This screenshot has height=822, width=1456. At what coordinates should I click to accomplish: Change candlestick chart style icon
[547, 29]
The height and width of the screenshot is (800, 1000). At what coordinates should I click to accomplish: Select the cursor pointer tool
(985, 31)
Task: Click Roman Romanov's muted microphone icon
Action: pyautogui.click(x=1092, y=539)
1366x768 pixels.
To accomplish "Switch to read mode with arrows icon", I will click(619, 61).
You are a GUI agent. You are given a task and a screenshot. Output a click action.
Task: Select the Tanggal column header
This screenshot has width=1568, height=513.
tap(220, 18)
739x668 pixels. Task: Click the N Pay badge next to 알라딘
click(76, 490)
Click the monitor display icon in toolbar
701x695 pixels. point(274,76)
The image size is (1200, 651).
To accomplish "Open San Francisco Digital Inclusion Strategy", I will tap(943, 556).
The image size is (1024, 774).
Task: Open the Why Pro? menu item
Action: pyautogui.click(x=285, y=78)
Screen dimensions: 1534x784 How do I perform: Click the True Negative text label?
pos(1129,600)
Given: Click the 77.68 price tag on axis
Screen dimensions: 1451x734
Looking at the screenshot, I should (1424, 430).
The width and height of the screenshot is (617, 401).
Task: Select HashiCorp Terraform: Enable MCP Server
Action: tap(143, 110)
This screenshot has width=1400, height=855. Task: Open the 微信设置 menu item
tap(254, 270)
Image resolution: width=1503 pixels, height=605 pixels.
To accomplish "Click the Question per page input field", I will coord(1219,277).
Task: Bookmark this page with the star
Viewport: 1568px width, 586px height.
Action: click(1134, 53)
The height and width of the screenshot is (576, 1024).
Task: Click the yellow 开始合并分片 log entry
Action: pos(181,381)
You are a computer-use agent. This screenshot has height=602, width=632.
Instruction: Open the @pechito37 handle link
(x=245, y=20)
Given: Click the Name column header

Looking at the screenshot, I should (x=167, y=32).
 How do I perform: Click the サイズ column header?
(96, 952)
------------
With the line containing "You are a computer-use" as the start and the last line of the entries as the end, print that whole span exactly.

You are a computer-use agent. This screenshot has height=602, width=632.
Instruction: Open the @pechito37 handle link
(x=245, y=20)
Given: Click the Name column header

Looking at the screenshot, I should (x=167, y=32).
 How do I perform: Click the サイズ column header?
(96, 952)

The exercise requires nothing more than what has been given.